O dólar se aproxima da Super Quarta em um momento crítico, apresentando uma desvalorização de 0,48%, sendo cotado a R$ 5,06 nesta quarta-feira, 17. O dólar futuro também mostra queda, refletindo uma desvalorização de mais de 10% até o momento. As atenções estão voltadas para as decisões de política monetária do Federal Reserve (Fed) e do Comitê de Política Monetária (Copom), que podem afetar o cenário econômico nos próximos meses.
Acordo EUA-Irã e impacto no petróleo
Além das decisões dos bancos centrais, os investidores observam de perto os desdobramentos do acordo entre Estados Unidos e Irã, que visa encerrar a guerra e reabrir o Estreito de Ormuz. A assinatura oficial do acordo está prevista para o dia 19 de junho, na Suíça, e a normalização no fornecimento de petróleo pode reduzir a pressão inflacionária global, o que impacta diretamente o mercado cambial.
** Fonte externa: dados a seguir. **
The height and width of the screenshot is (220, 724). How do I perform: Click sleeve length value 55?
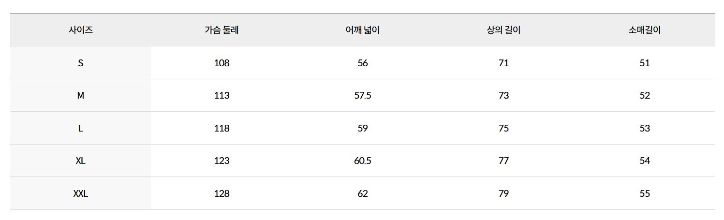click(645, 194)
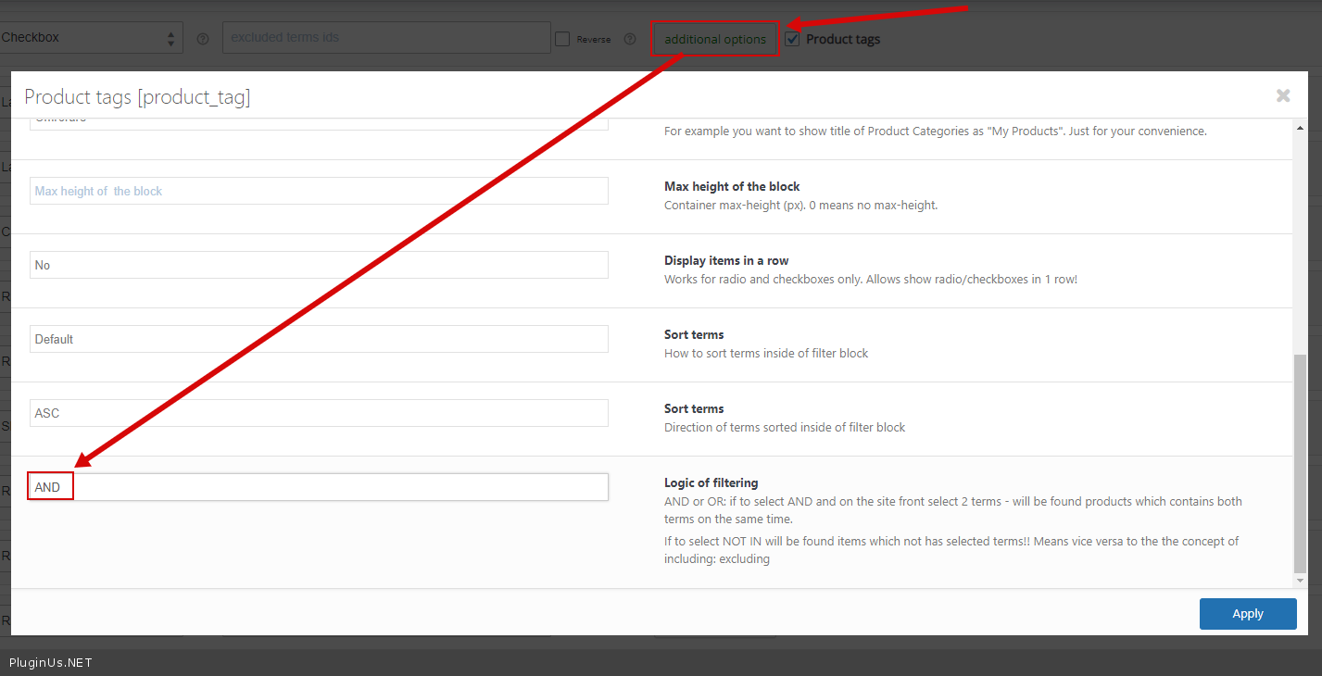Click the Display items in a row heading

(726, 260)
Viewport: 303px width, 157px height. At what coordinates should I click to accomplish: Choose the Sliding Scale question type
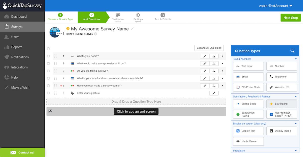pos(248,104)
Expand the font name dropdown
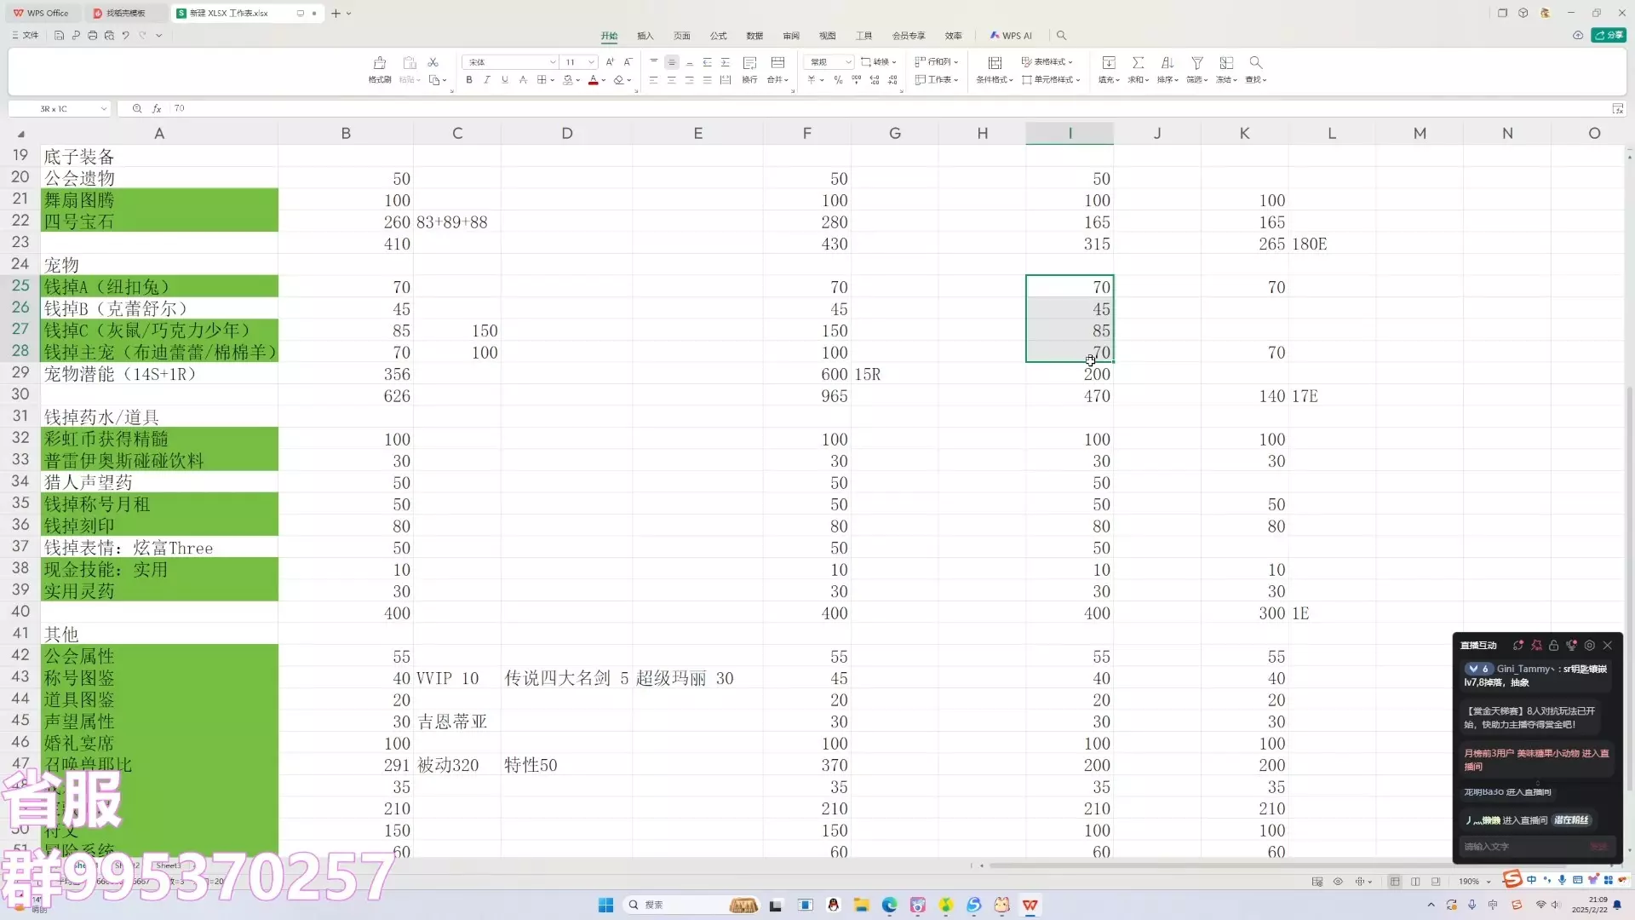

Movimento do dólar e análise técnica
Do ponto de vista técnico, o dólar futuro encontra-se próximo de uma região de suporte importante. Apesar de ter rompido uma linha de tendência de baixa recentemente, a força compradora perdeu intensidade. Para que a recuperação se mantenha, é essencial que o dólar futuro supere a resistência em 5.124 pontos, onde novos obstáculos podem aparecer.
Expectativas para o médio prazo
No gráfico semanal, a tendência para o dólar futuro continua negativa. Mesmo com a tentativa de recuperação, a falta de um fluxo comprador consistente impede avanços significativos. O contrato de futuro deve superar resistências em 5.232,5 e 5.315 pontos para manter uma trajetória de alta.
Fluxo de capitais e cenário interno
A dinâmica do câmbio também é influenciada pelo fluxo de capitais estrangeiros. Após um início de ano promissor, com a entrada de R$ 54 bilhões na B3, o mercado apresentou uma reversão, aumentando a demanda por proteção cambial entre investidores. Pesquisas eleitorais e incertezas sobre a condução fiscal em 2026 aumentam essa pressão.
Super Quarta e seus desdobramentos
A Super Quarta não apenas poderá influenciar o comportamento do dólar no curto prazo, mas também determinar se a taxa de câmbio encontrará espaço para uma recuperação consistente ou se a tendência de queda se manterá. A combinação dos fatores mencionados será crucial para os próximos passos do câmbio brasileiro.